I turned back to Kelli, who was eye fucking him without trying to hide it. I chuckled. “You should go say hi to him.”

She glanced at me. “You don’t mind?”

“Of course not. Go on. I’ll save our spot.”

Kelli smiled. “You’re the best. I won’t be long.”

“Don’t try to sneak him away for a quickie or something,” I warned as she got up and started to walk away.

She looked over her shoulder at me and flipped me the middle finger. I giggled to myself as I sipped my wine.

I was only left in peace for a short minute or so before the chair Kelli had just vacated was occupied again.

By Cal.

He crossed one leg over the other and leaned back. “How about that drink now?”

I lifted my wine to show him I was taken care of.

He swirled the dark brown concoction over ice in his cocktail glass and leaned forward to clink it against my wine glass. “It’s been a long time, Lina Nelson.”

11

CALLUM

Lina Nelson was exactly how I remembered her, and yet completely different.

Her light green eyes and the way she looked at me, like she was sizing me up, calculating what I was about to say, and coming to all her own conclusions, was the same way she used to look at me when we were kids.

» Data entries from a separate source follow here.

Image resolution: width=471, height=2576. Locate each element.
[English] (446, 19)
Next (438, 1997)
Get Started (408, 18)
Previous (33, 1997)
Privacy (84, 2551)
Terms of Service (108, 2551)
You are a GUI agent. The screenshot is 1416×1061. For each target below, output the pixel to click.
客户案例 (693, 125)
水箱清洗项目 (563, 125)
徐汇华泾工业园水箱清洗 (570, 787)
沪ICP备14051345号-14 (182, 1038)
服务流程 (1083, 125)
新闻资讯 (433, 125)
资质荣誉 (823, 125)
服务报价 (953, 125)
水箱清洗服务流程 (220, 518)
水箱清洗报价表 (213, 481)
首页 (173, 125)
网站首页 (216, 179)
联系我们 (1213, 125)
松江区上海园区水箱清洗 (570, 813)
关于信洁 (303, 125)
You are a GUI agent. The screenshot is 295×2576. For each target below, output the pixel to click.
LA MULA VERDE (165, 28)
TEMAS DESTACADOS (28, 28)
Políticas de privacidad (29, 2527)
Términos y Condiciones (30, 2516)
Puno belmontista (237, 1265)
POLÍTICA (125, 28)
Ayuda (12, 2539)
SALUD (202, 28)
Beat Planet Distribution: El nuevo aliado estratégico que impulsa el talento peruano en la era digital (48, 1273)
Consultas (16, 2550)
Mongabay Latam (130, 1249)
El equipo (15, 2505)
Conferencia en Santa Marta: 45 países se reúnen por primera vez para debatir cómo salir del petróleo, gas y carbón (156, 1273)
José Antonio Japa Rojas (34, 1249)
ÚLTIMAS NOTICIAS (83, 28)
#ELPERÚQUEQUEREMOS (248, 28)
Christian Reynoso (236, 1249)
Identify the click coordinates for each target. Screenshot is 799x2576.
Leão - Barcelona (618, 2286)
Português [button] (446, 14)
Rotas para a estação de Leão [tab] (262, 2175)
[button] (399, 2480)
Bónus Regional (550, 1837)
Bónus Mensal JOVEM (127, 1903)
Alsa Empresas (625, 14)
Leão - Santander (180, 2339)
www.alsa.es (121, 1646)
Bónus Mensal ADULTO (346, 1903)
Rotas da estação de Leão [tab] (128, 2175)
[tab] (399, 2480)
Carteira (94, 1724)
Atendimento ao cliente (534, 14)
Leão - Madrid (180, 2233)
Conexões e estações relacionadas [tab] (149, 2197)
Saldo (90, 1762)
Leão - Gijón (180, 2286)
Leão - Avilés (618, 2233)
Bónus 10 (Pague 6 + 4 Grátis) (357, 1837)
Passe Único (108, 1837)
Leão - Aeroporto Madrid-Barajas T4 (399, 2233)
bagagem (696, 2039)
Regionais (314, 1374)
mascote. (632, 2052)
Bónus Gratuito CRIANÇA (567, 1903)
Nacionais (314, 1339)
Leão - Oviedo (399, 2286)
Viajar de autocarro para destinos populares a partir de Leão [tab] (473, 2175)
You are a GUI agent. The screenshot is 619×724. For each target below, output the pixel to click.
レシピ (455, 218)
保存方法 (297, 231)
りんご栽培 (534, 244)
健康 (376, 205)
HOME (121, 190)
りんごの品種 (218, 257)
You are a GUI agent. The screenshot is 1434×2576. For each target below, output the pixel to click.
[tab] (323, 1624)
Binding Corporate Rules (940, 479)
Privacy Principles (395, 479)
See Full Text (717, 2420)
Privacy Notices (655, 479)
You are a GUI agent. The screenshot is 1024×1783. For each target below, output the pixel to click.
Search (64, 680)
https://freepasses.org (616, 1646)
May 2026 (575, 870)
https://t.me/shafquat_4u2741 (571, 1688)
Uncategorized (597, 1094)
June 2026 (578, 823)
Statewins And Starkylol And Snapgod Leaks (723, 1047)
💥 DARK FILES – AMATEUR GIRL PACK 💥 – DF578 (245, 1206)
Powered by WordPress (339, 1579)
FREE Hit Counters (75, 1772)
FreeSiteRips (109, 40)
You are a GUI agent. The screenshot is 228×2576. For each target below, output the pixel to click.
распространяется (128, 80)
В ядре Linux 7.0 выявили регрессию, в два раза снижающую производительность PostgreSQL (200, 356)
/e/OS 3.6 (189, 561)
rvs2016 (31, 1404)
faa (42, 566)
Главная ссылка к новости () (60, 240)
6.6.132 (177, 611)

But there was something else there now. A sense of wisdom perhaps. And she didn’t look at me for as long as she used to. Her gaze swept over me, she made her conclusions, and then she looked away toward people milling around the buffet table.

She was sitting the same way she used to sit, too, with one leg crossed over the other as she sat sideways in her chair. Her right arm was draped over the back of the chair as she held her wine, which she would occasionally lift to her perfect dark pink lips. Back in the day, her foot would have been bobbing to the beat of the music, but now, it was still.

She even chewed the inside of her cheek like she used to—but I got the sense she was biting down harder now as she did everything in her power to avoid looking me in the eye.

She did not want to be sitting there with me.

I couldn’t blame her. Not after what I’d done.

I uncrossed my legs and planted my feet on the floor as I sipped my whiskey. “How have you been, Lina?”

“Good.”

“I’m glad to hear that. I know your modeling career has taken off. I’m happy for you.”

“Thanks.”

Damn. She was giving me the cold shoulder. “Do you enjoy it?”